On appeal from Superior Court of New Jersey, Chancery Division, Atlantic County, C-50-09.

Per curiam.


Submitted August 31, 2010

Before Judges Simonelli and Waugh.

Third-party defendant Hamilton Township Board of Education appeals orders of the Chancery Division (1) requiring it to participate in an arbitration to resolve a lawsuit related to the school construction project that underlies this action; (2) ordering it to continue to hold certain funds in escrow pending completion of a second related lawsuit; and (3) declaring the rights of the parties with respect to the second lawsuit. Because we conclude that there were unresolved, genuine issues of material fact, we reverse and remand for further proceedings consistent with this opinion.


We discern the following operative facts and procedural history from the record.

The Board entered into a contract with third-party plaintiff Tamburro Brothers Construction Co., Inc., for work related to the renovation of one of its schools. When the work was substantially completed, Tamburro filed suit against the Board for retainage and other funds that it claimed were then owed to it by the Board, as well as claims against other parties not relevant here. The Board filed a counterclaim against Tamburro.

Tamburro and the Board eventually entered into a settlement in December 2007. At the time of the settlement, one of Tamburro's subcontractors, Thomas Company, Inc., had made a claim arising from the project. In addition, the Board had filed suit against the manufacturer of the gymnasium floor installed as part of the project. Both of those collateral claims were referred to in the settlement agreement.

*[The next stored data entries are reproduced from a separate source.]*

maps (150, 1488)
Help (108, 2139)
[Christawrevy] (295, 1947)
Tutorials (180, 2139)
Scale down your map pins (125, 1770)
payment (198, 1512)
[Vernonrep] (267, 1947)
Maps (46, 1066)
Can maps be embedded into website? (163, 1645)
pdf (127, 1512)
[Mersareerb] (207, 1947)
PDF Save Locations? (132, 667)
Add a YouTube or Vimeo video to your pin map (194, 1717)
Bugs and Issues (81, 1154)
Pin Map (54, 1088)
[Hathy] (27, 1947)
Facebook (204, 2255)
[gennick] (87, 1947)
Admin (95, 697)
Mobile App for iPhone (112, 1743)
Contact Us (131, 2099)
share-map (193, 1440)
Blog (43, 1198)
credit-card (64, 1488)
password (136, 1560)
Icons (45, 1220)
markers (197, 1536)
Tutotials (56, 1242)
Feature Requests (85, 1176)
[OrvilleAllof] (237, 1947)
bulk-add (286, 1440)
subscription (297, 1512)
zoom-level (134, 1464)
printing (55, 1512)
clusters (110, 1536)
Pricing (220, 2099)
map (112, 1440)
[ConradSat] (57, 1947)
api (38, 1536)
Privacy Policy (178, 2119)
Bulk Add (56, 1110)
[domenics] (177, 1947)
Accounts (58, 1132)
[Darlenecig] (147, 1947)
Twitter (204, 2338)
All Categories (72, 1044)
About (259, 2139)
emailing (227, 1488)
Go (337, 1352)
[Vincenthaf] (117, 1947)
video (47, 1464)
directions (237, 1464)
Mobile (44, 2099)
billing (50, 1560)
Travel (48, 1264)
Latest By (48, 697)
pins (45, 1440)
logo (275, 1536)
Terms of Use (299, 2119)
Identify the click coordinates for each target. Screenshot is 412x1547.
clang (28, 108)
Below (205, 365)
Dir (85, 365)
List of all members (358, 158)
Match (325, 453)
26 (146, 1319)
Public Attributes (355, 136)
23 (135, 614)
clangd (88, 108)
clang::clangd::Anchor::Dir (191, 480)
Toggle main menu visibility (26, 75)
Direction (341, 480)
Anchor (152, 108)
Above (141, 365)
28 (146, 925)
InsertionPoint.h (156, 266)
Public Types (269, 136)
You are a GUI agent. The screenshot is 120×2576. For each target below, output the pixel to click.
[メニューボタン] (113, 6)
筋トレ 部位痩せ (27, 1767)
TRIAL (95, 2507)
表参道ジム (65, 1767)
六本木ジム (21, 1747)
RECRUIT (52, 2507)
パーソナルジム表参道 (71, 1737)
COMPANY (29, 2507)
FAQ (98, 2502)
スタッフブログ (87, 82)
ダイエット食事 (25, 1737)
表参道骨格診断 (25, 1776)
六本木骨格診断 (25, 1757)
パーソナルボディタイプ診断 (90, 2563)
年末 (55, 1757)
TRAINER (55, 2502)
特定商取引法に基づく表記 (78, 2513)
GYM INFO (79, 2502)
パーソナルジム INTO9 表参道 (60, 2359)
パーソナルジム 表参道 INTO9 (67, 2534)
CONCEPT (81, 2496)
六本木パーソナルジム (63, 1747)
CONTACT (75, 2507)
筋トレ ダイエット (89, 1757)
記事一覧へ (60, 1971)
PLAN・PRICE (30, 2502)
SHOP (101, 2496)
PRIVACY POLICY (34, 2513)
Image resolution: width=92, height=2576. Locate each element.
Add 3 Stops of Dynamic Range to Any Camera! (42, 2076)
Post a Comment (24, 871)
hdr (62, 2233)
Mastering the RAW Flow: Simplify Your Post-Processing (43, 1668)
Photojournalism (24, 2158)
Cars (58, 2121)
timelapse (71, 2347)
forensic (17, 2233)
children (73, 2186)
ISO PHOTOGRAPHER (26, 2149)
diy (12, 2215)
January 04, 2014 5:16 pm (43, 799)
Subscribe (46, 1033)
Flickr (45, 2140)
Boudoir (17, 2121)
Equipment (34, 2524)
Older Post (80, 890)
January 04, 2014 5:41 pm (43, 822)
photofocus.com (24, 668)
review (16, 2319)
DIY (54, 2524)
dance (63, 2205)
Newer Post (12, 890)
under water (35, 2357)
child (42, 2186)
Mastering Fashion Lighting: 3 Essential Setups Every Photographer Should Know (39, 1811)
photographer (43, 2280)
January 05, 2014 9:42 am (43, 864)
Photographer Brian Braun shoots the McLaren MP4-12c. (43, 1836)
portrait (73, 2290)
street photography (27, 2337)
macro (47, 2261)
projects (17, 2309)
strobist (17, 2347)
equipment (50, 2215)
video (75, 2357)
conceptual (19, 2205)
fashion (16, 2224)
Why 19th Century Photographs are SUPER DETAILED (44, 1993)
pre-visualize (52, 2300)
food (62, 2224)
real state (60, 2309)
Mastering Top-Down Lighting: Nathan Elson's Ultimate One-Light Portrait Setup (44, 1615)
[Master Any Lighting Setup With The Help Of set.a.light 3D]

The material provisions of the settlement agreement were as follows:

1. The Board shall pay Tamburro the total sum of $345,000.00 in full and final settlement of all claims by Tamburro against the Board. The parties also accept this settlement amount in full settlement of all claims of the Board for back charges, credits and offset against Tamburro.

2. The Board shall pay $295,000.00 out of the settlement amount on or before December 28, 2007. Payment of the initial sum of $295,000.00 shall not release Tamburro from responsibility to complete the work items identified in paragraph 3.

3. On or before January 15, 2008, Tamburro shall

a. remove and replace broken terrazzo tiles located in the hallways of the William Davies School.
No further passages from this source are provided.